I cannot stress too strongly, however, that you should not even think
of adding these features until the required part of the project is
completely written and debugged.
Program Structure
We have provided several files, all of which may be found in the directory
~cs537-2/public/project5/
The main method in class Proj5 implements a simple command interpreter. You can either use it interactively by invoking the program as
java Proj5or you can have it run a test script by typing, for example,
java Proj5 test1Input lines starting with ``/*'' or ``//'' are ignored (the latter are echoed to the output). Other lines have the format
[ var = ] command [ args ]The optional prefix var = causes the result of the command to be assigned to a variable. In any case, the result of the command is printed. The there is one command for each of the ten methods of class FileSystem as well as three additional commands: help, vars, and quit. The help command prints a list of commands, the vars command lists the current values of all interpreter variables that have been assigned values, and the quit command terminates the program. With the exception of the second argument to write, each argument can be either an integer or the name of a variable. The command
write fd pattern sizewrites size bytes to the indicated file at the current offset. The data is generated by repeating pattern over and over the required number of times.

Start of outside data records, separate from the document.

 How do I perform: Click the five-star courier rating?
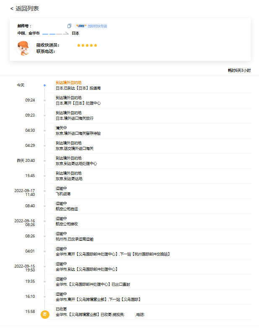(87, 45)
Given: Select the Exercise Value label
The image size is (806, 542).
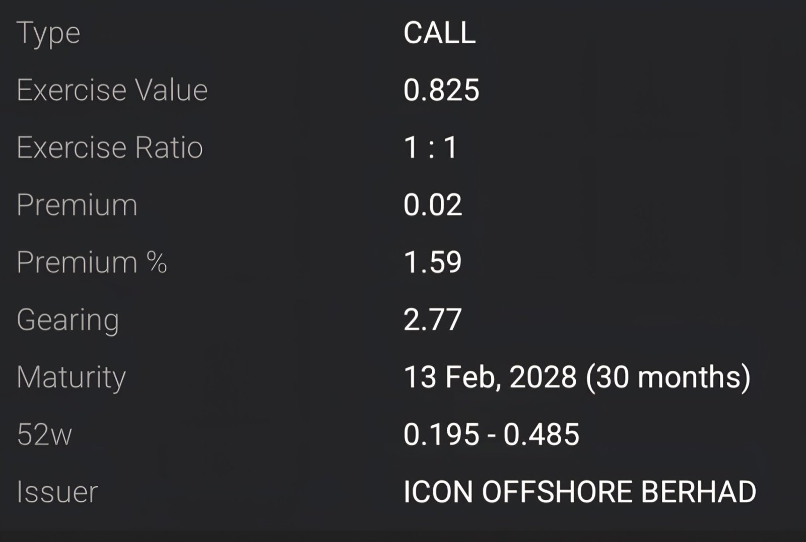Looking at the screenshot, I should click(x=112, y=91).
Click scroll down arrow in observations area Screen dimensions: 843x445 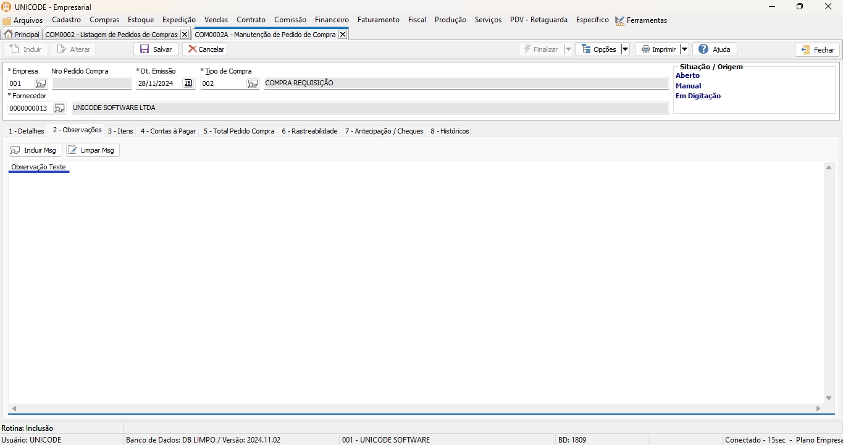pos(829,398)
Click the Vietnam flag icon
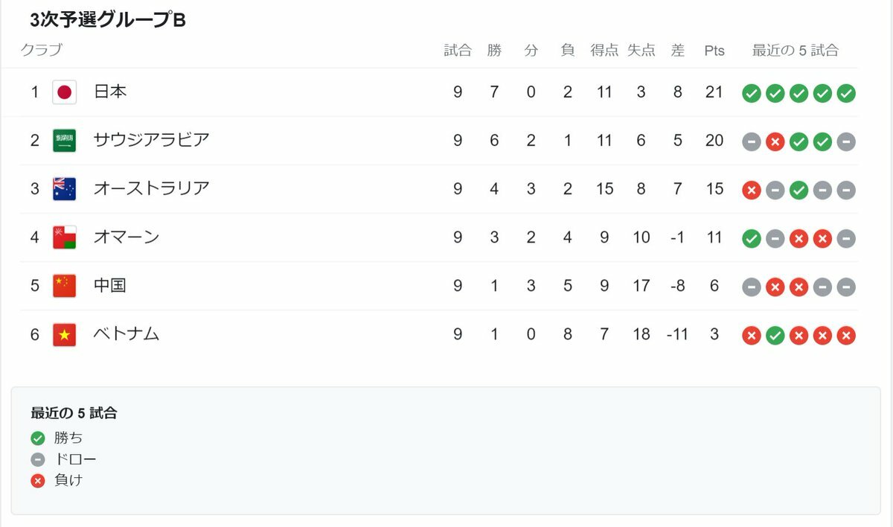This screenshot has height=527, width=893. 65,335
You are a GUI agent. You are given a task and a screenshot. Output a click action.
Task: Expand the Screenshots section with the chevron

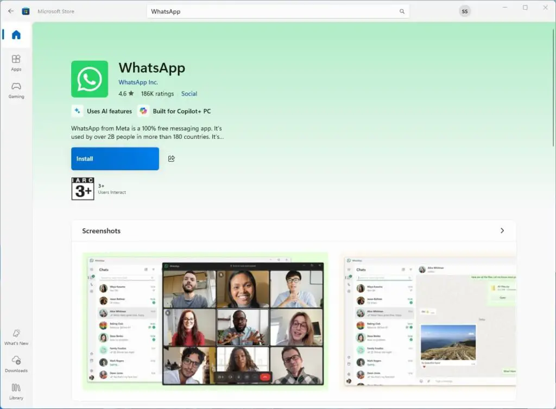[x=502, y=230]
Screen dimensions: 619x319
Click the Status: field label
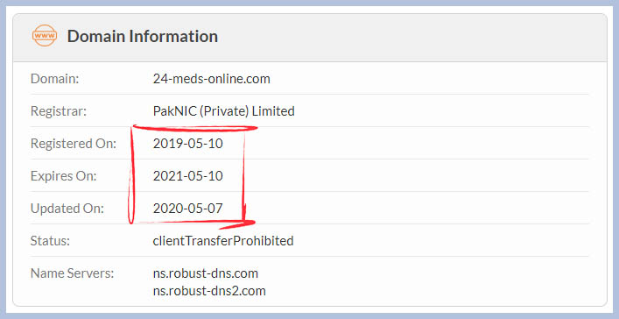50,241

You are to prepare a report describing the design and structure of your
directory and file system. The report should be not more than two
typewritten pages, not including diagrams. You should carefully describe
all design decisions you made and explain how these decisions affect the
performance of your file/directory system. You may assume that this handout
is part of the documentation of your program. Thus you need not repeat
information that is in this handout.
Handing In
You must work in groups of 2 for this project.
~cs537-2/handin/{your-login-name}/p5
As always, points will be deducted for code that fails to satisfy the minimal criteria for comments and structure specified in the hand-in directions for project number 2.

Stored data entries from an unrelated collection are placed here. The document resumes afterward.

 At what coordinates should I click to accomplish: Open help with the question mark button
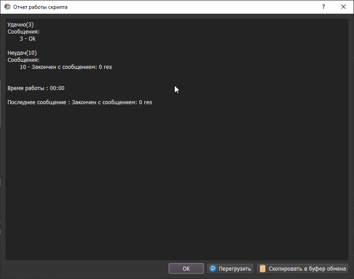click(323, 7)
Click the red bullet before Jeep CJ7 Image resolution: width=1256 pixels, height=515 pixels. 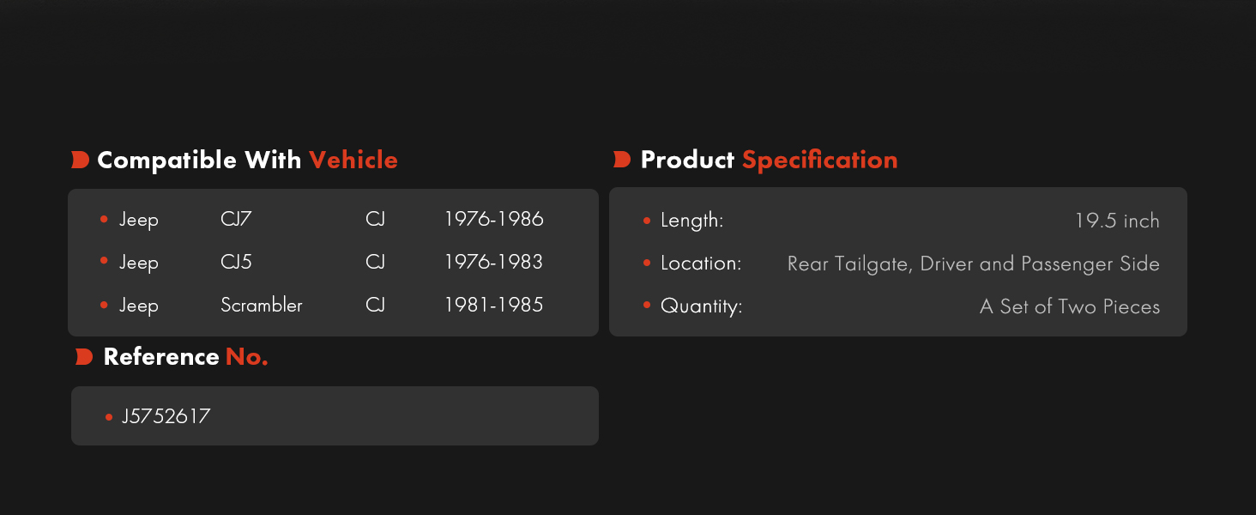pos(104,220)
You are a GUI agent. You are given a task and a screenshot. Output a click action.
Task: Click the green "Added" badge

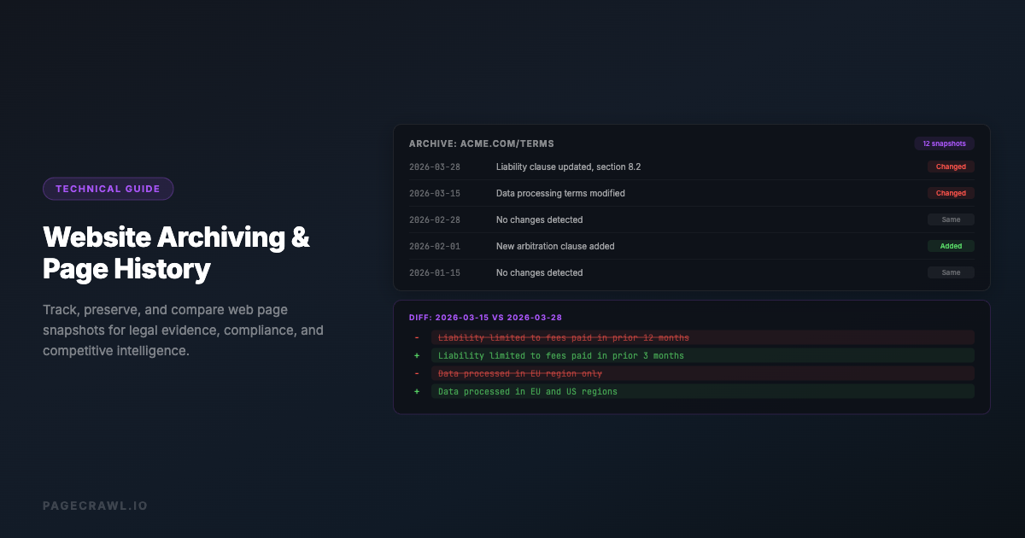pyautogui.click(x=951, y=246)
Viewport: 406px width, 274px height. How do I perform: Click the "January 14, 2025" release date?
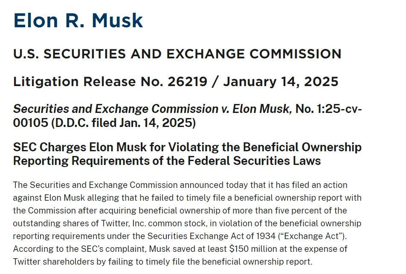point(281,81)
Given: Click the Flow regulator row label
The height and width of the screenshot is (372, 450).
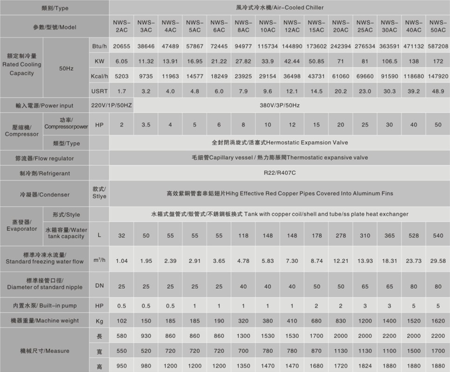Looking at the screenshot, I should click(x=44, y=158).
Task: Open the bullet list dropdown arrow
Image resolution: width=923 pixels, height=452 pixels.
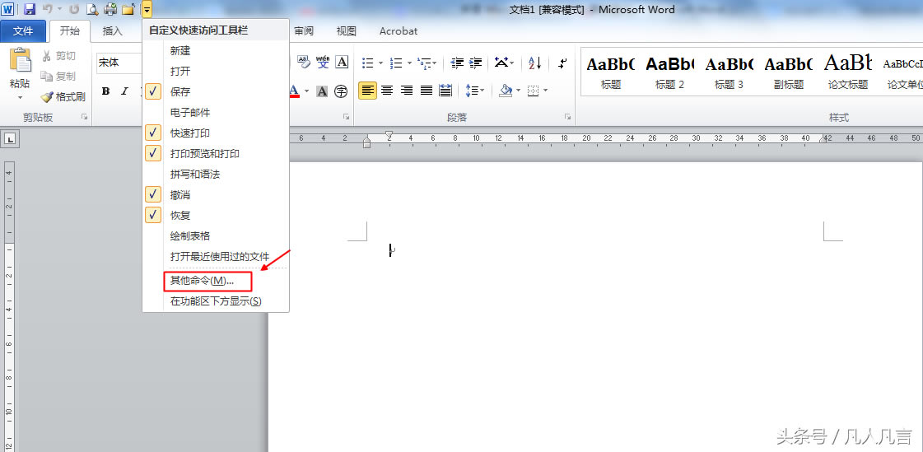Action: pos(380,63)
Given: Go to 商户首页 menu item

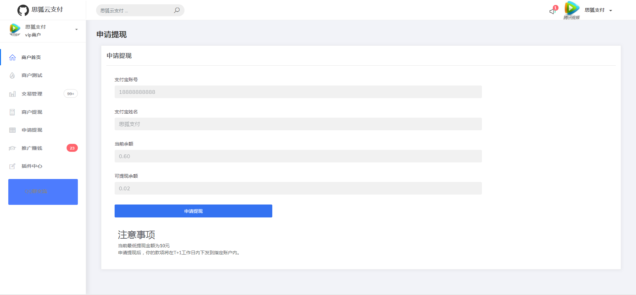Looking at the screenshot, I should (31, 57).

1There is also an artifact of Java here that would not be present in a real system. In Java, the Inode structure is stored in memory as three integers followed by a pointer to an array of thirteen more integers. There would also be additional information to indicate the type of the Inode structure and the size of the array. On disk, however, the Inode structure is simply 16 integers in a row, like the C structure
struct inode { int flags; int owner; int size; int ptr[13]; };Unfortunately, there's no easy way to create exactly this structure in memory in Java, but fortunately, you will probably never notice the difference. Similar remarks apply to InodeBlock and IndirectBlock.

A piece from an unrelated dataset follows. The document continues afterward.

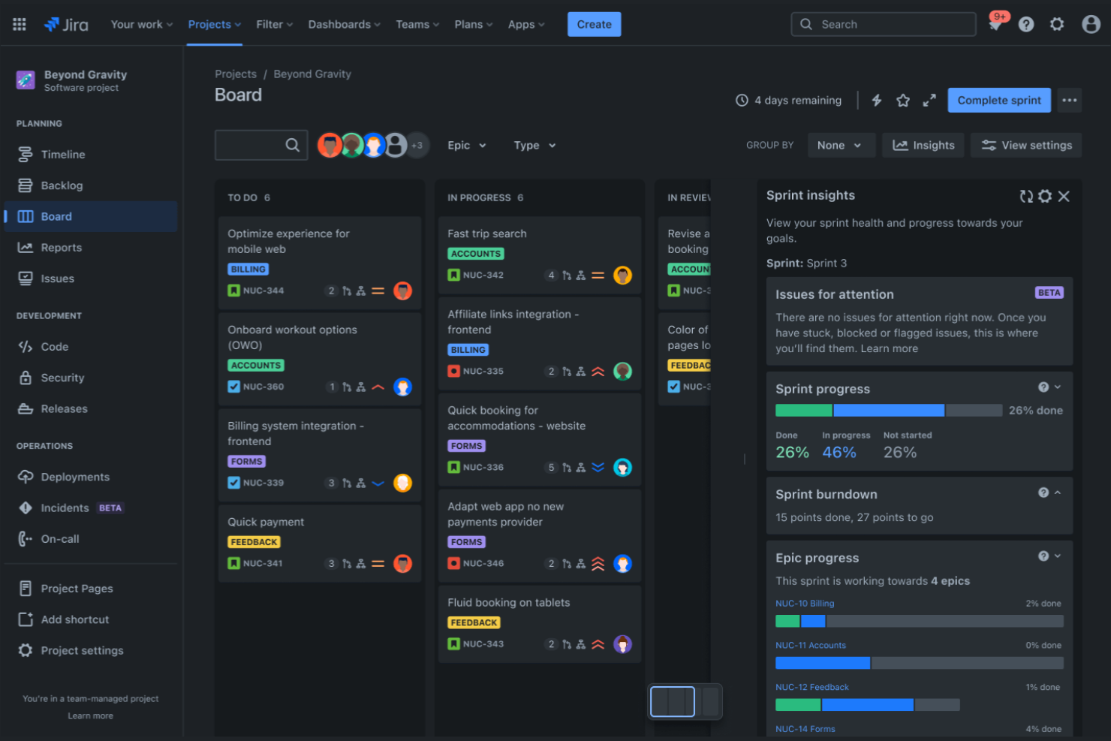This screenshot has height=741, width=1111.
Task: Refresh the Sprint insights panel
Action: coord(1026,196)
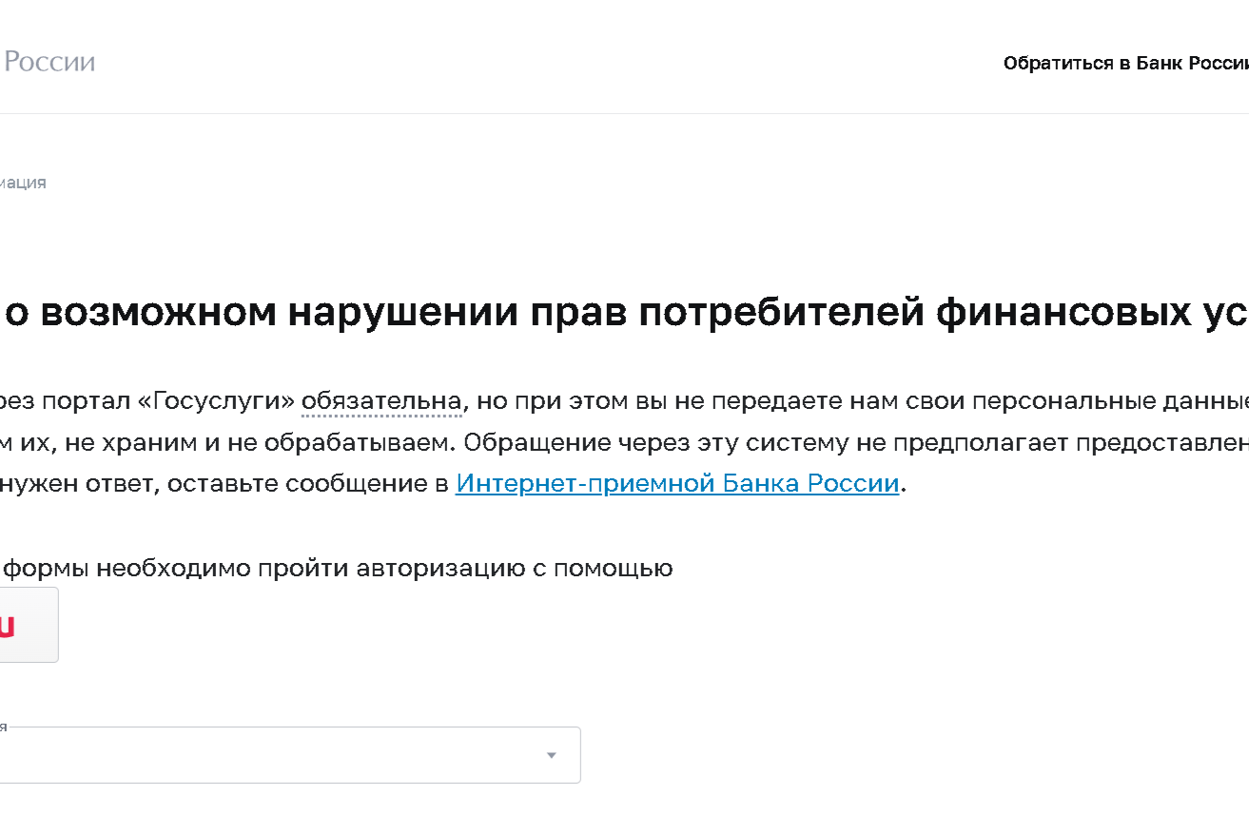Click the text "нужен ответ, оставьте сообщение в"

2A real system would need some way to indicate what sort of error occurred. In Unix, the nature of the error is indicated by an integer error code placed in a global variable called errno. For this project, you can just print an error message. A more ``Java-like'' design would use exceptions to indicate errors.
3In real Unix, this array is split into three parts. Each process has its own table of open files. There is a single system-wide table of so-called ``in-core inodes'' shared among all processes. Each entry in this table has a reference count so that it can be removed when the last process closes the file. Seek pointers are kept in yet another system-wide table so that there can be multiple seek pointers into the same file, and multiple processes can share a seek pointer. For this project, you can combine all this information into one table.
4In real Unix, the argument is a pathname. The file system uses the directories to translate this name into an inumber.
5In real Unix, deletion is delayed until all processes that have the file open close it.